Drunk driving is dangerous because it kills one person every 52 minutes. When a driver is under the influence of drugs or alcohol, they are incapable of operating a vehicle safely. This is because alcohol and other controlled substances impair judgment, coordination, reaction time, and self-control – all necessary skills for driving a car.
Even below the legal limit of 0.08 grams of alcohol per deciliter of blood (g/dL), alcohol can lead to a loss of judgment and changes in behavior. For this reason, drivers should not operate a motor vehicle after drinking any amount of alcohol. Instead, they can call a cab or rideshare service, designate a sober driver, or take public transportation.
An adult driver with a blood alcohol concentration (BAC) of 0.08 g/dL is 7 times more likely to be involved in a fatal car crash than a sober driver. Even at lower BACs, drivers are 1.4 times more likely to have an accident after consuming one or two 12-ounce beers.
The more you drink, the more likely you are to get into a car accident. In many cases, drunk driving accidents are fatal. In 2019, more than 10,000 people lost their lives in drunk driving accidents. In 2018, nearly 2,000 people were killed in alcohol-related crashes where drivers had low BACs (0.01 to 0.07 g/dL).
Remember, any amount of alcohol can impair, so if you drink, do not get behind the wheel and make a plan to get home safely.
Who Is the Most at Risk?
If you choose to get behind the wheel after drinking, you are putting more than just yourself at risk. Whether they drive drunk or not, teenagers are the most at risk of being injured or killed in a car accident. In the United States, motor vehicle accidents are the leading cause of death for people 15 to 24, and about a quarter of these accidents involve alcohol.

→ THE REQUEST:
Go on with the passage on drunk driving, starting right after its last sentence. The items that come next are not needed.

→ RECORDS:
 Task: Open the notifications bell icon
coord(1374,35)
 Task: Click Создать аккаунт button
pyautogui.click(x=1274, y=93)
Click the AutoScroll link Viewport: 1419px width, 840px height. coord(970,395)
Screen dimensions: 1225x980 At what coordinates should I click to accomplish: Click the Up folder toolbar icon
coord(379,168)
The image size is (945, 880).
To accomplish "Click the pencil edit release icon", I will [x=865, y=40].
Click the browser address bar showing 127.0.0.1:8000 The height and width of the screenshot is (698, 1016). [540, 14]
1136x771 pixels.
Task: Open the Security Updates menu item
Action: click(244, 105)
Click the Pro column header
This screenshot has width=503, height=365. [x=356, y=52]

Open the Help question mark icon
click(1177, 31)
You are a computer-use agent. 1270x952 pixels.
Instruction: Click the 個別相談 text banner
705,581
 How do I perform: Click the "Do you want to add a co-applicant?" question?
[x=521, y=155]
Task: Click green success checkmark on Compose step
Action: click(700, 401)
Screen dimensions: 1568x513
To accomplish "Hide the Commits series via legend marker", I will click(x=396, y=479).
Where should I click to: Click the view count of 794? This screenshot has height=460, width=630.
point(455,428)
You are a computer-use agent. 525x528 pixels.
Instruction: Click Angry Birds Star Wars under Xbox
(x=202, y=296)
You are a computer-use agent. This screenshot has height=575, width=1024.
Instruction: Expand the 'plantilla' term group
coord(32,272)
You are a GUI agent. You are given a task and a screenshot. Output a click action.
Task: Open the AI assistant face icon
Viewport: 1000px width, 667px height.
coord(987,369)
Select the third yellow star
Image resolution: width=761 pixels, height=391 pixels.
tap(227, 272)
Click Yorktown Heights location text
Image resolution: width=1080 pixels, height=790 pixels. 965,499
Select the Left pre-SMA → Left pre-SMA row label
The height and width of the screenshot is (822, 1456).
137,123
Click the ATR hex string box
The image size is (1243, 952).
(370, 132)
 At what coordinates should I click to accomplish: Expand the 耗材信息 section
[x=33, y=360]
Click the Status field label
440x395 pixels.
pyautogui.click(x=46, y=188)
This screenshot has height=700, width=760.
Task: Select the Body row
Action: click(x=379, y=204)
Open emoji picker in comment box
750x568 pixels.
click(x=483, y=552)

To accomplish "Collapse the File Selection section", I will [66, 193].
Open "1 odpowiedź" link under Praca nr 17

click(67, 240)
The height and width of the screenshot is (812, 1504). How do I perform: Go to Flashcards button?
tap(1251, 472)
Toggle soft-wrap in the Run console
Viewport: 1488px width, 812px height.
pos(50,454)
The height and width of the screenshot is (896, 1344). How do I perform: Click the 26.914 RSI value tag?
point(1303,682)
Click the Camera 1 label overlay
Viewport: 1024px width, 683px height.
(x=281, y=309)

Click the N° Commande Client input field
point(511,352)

→ ANSWER TO THIS TASK:
Organizations like Mothers Against Drunk Driving (MADD) are working hard to end drunk and impaired driving to protect families everywhere, but everyone who drives is responsible for being part of the solution.
How Can I Protect Myself from Drunk Drivers?
Your seatbelt is your #1 defense against drunk drivers, so buckle up every time you get into a motor vehicle and make sure all your passengers do so, as well. Lead by example by never drinking and driving and encouraging your friends and family members to do the same. If you notice a loved one has had too much to drink, take away their keys and help them arrange a sober ride home, and if you host, serve alcohol responsibly and make sure all guests leave with a sober driver.
If you see a drunk driver on the road or suspect that someone is driving under the influence, report the incident to local law enforcement, so the authorities can remove that person from the road.
Your actions both behind the wheel and in all situations that involve alcohol can save someone’s life, including your own. Still, you cannot control other people’s behavior.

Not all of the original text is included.